Adapted by Carole Treadway (Piedmont Friends Fellowship) and Liz Yeats (Friends General Conference)
Recently, Friends have been seeking ways to offer and receive specific support within the body of their local faith community. This led to an increasing phenomenon in meetings and worship groups: the establishment of covenant groups. We offer these guidelines below for meetings and worship groups that may be considering how to better nurture their members and attenders.
Definition and Purpose
A covenant group is a small intentional community within a meeting in which members and attenders may find support, encouragement, and mutual accountability in their growth toward fullness of life in the Spirit. Covenant groups provide a place where individuals can raise questions and doubts in an environment of acceptance and trust. They also encourage members to share experiences and insights that reveal new aspects of faith, belief, and obedience to the Light within each person. The presence of a covenant group within the larger meeting can contribute to the spiritual vigor of the entire meeting as well as to that of the participants. One must take care, however, that the group not become separated from the whole meeting community, or seem to others to be exclusive or judgmental.
Principal Features
A group of four to ten people agree to meet together regularly for a stated period of time, usually three to four sessions, and then decide whether or not to continue meeting as a group.

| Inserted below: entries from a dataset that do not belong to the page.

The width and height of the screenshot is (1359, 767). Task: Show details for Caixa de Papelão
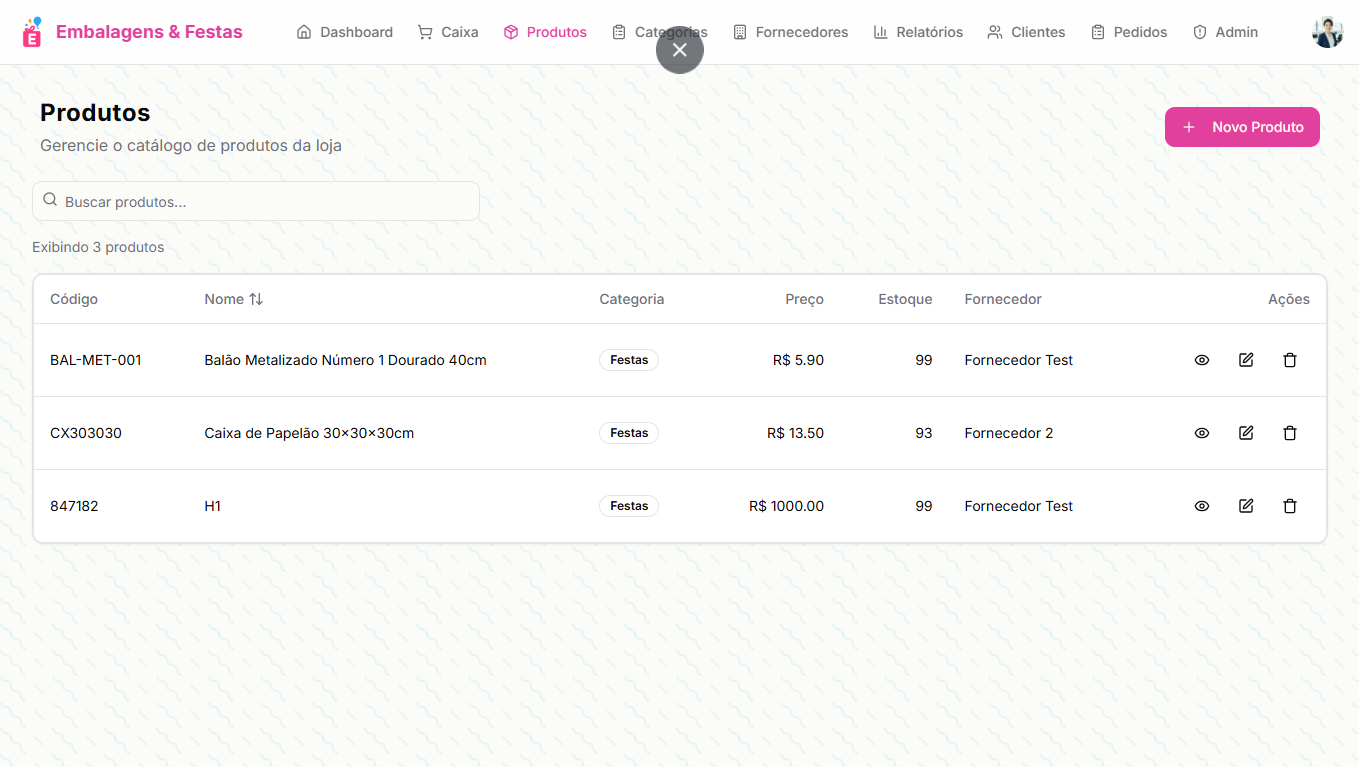[1202, 433]
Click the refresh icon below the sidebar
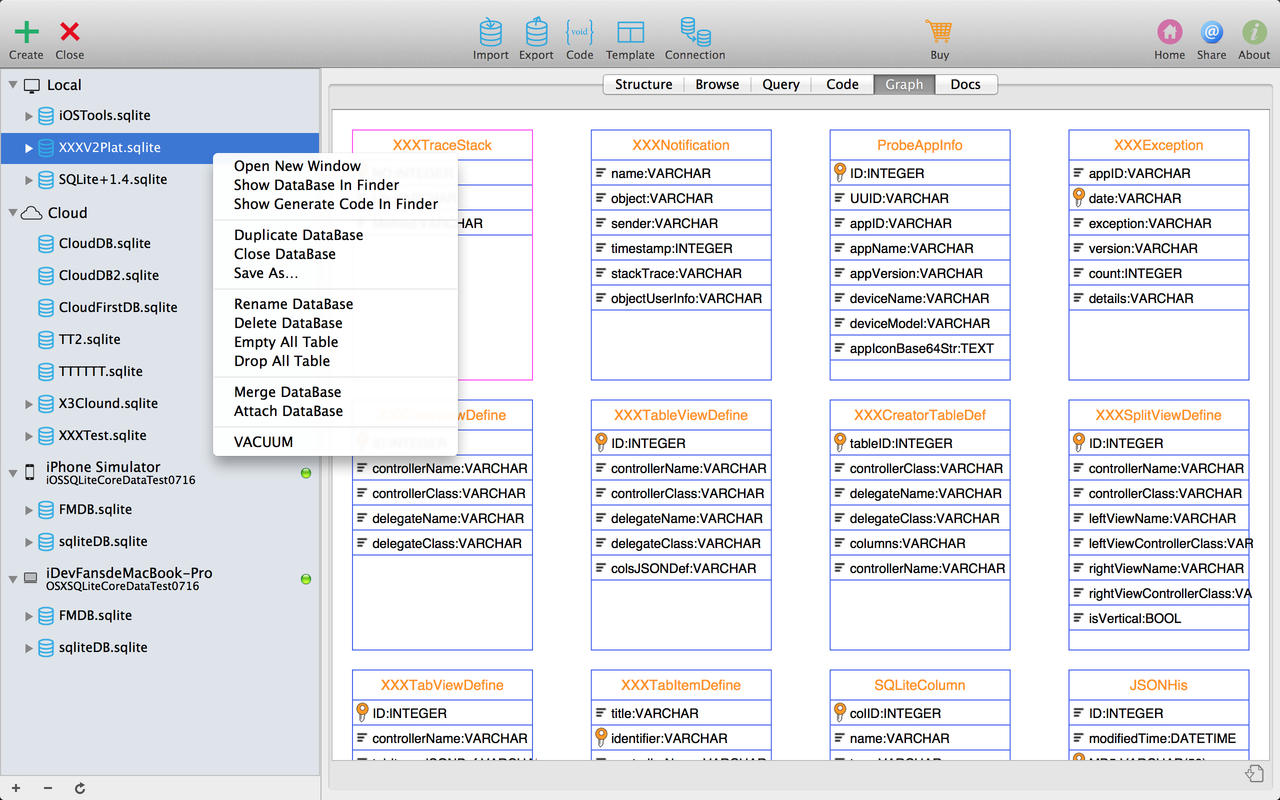Screen dimensions: 1280x800 80,789
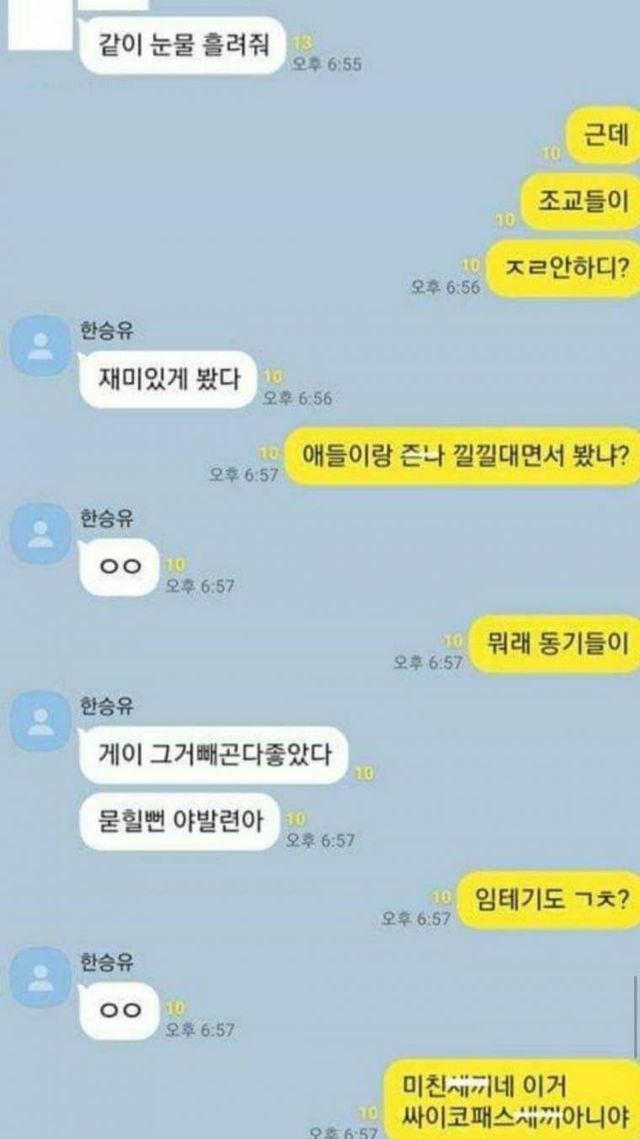Tap the '게이 그거빼곤다좋았다' message bubble
This screenshot has height=1139, width=640.
point(214,755)
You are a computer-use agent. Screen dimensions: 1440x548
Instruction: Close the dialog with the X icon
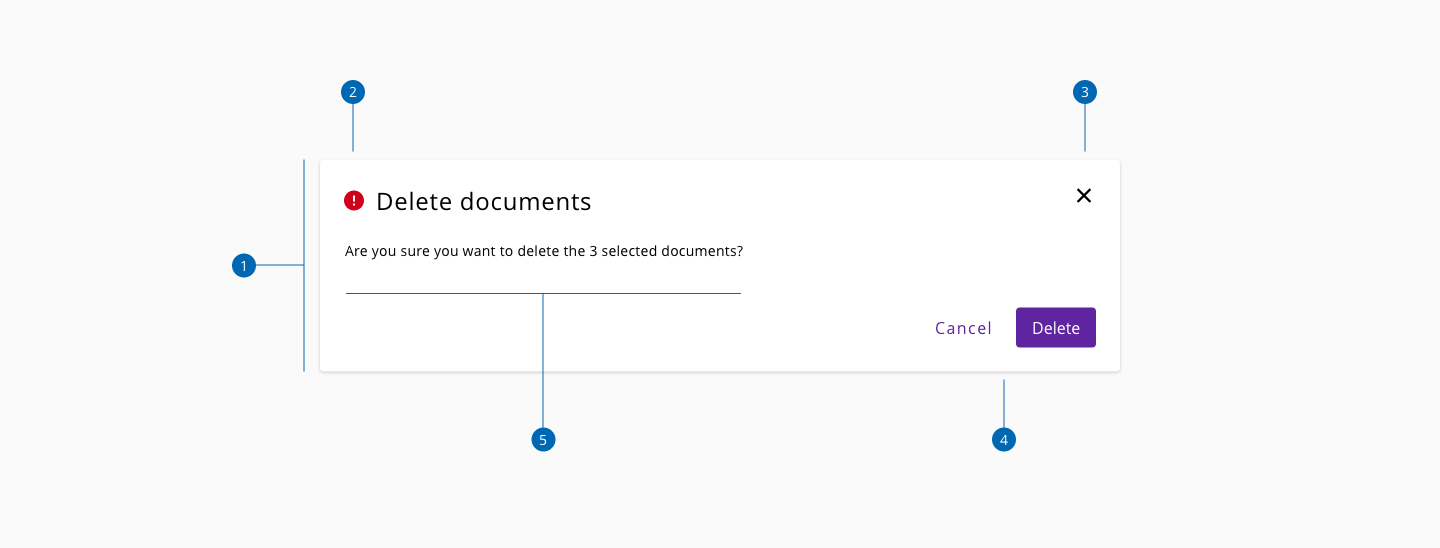[1084, 196]
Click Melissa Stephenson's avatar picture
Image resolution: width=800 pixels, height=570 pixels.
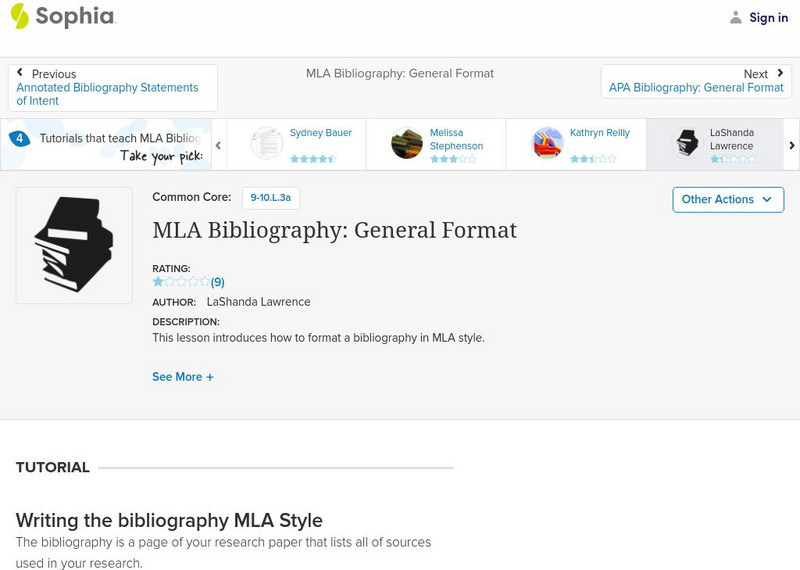[407, 143]
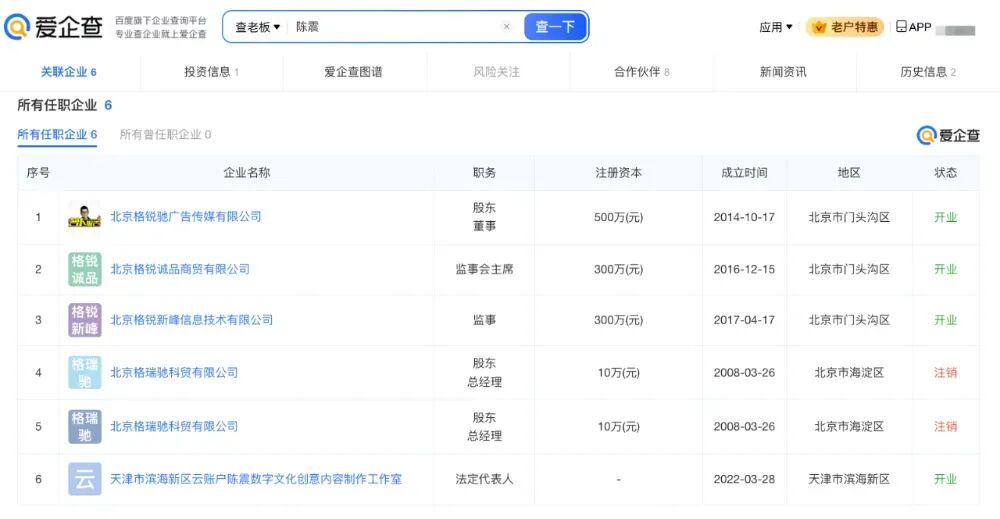Click the 格锐诚品 green company logo icon
Image resolution: width=1000 pixels, height=519 pixels.
(84, 269)
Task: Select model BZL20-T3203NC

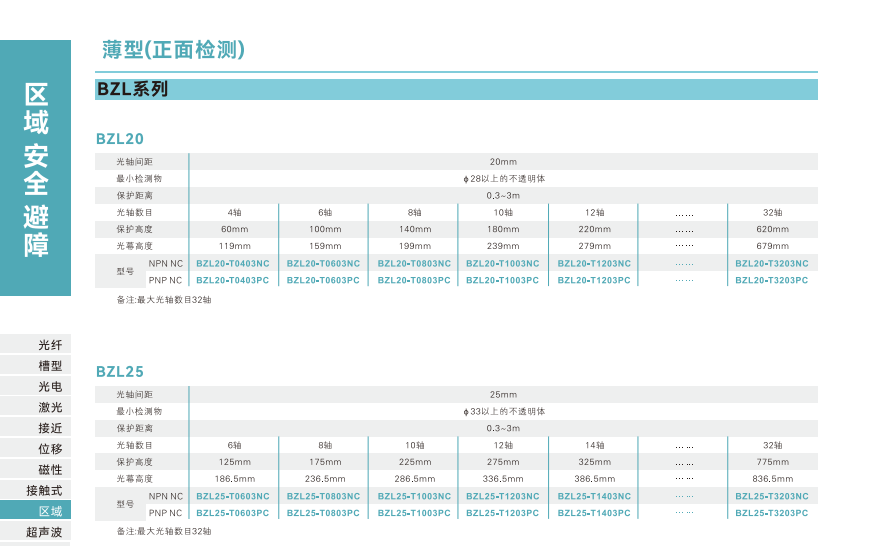Action: [x=771, y=264]
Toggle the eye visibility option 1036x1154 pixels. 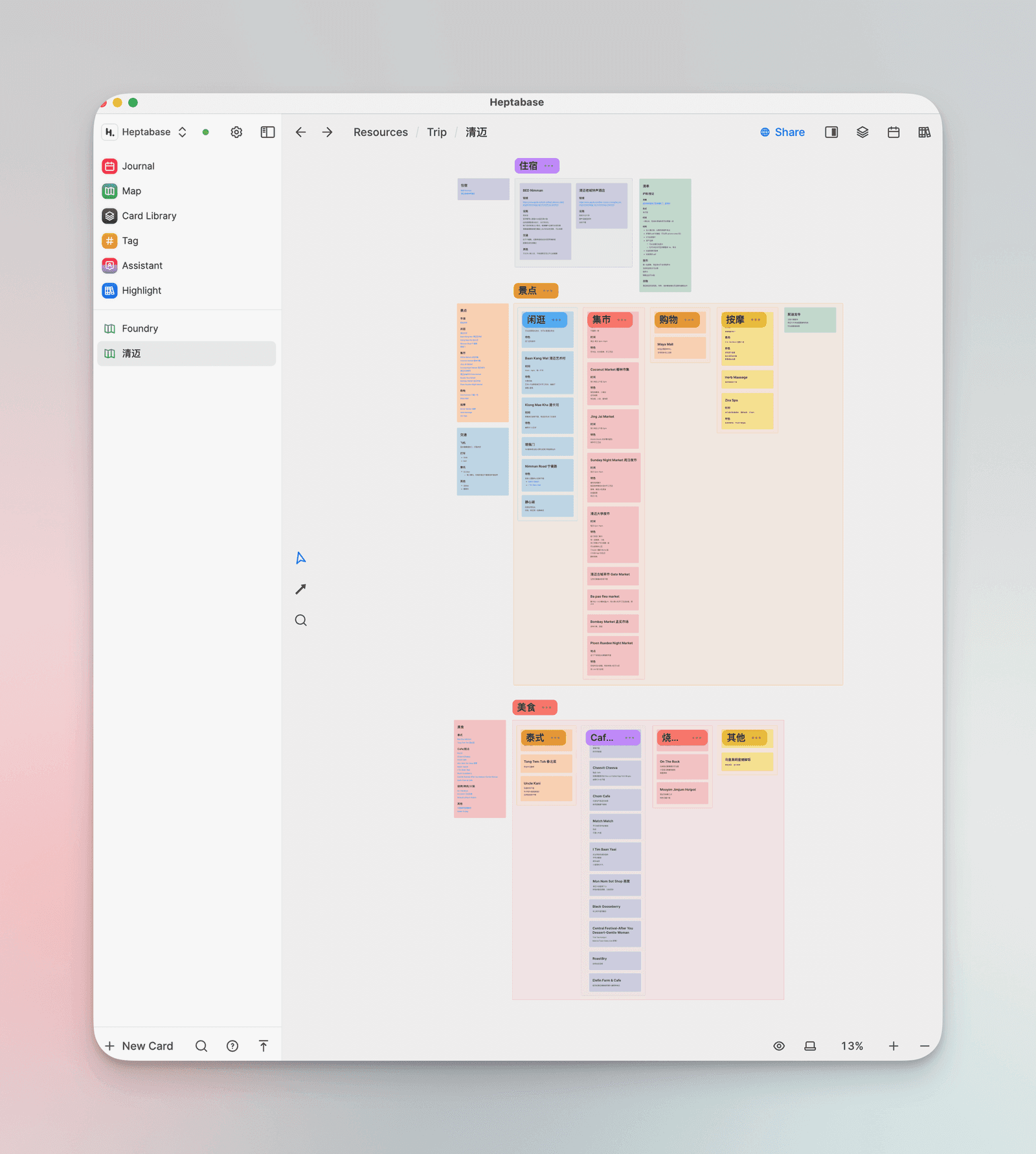[x=779, y=1046]
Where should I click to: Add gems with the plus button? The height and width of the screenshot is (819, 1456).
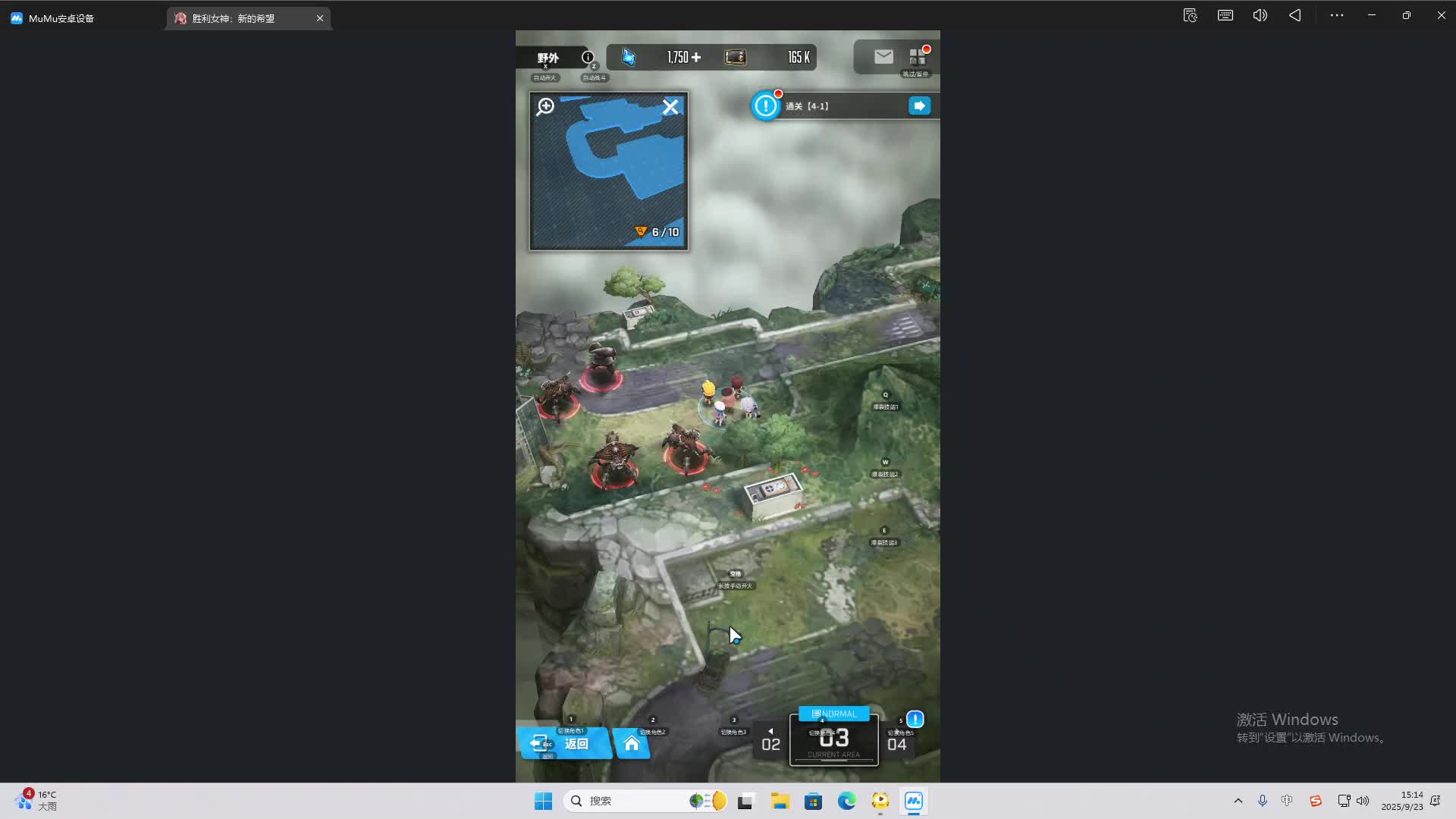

They then covenant together for a longer period of time, usually a number of months. At the conclusion of each covenant period, the group may negotiate a new period of commitment and welcome others into the group. Participants share life experiences and how their faith is developing. They agree to study together and discuss matters of faith, and to nurture and support each other. They pledge to help each other grow spiritually through honest, loving communication. Groups prioritize openness and confidentiality, although they do not urge anyone to be more open than he or she wished to be.
Format
Covenant groups often meet in participants’ homes, but groups can also use the meeting house if it is available. Groups may share refreshments and fellowship at the opening, perhaps occasionally a full potluck meal, though the group should take care to ensure that the provision of food not become burdensome or interfere with the primary purpose of the group. The group gathers for silent waiting, long enough that centering can occur. The group may then move into a time of serious study, reflection, and sharing. Prayer for the group and for one another may conclude the time together.
Leadership
Leadership should rotate. Always, the unseen director is God; the goal is to discover in one’s self and in each other the Self that God has formed, and to learn to recognize and to let die that self that is separated from God.
Matter for Study
Groups can use sections of the Bible or other literature that all agree would be helpful to study together.
Disciplines
An important part of the covenant experience can be the undertaking of spiritual disciplines by all participants. Frequently used disciplines include regular times for prayer, meditation, contemplation, or study. Participants are accountable to the group for maintaining them. The group may decide to undertake other disciplines on a regular or experimental basis such as fasting or keeping a journal.
Special Service
The covenant group may want to consider if it has a special service to offer which would be discovered through a process of discerning God’s will for the group. These might include spiritual healing, prison visitation, work with the homeless, visiting members of the meeting who are unable to attend meeting, or any number of other possibilities.
— Originally printed in FGC Focus, November 1992. Based on “Where Two or Three Are Gathered: Spiritual Growth through Covenant Groups,” by John S. Mogabgab, in Weavings, March-April, 1988.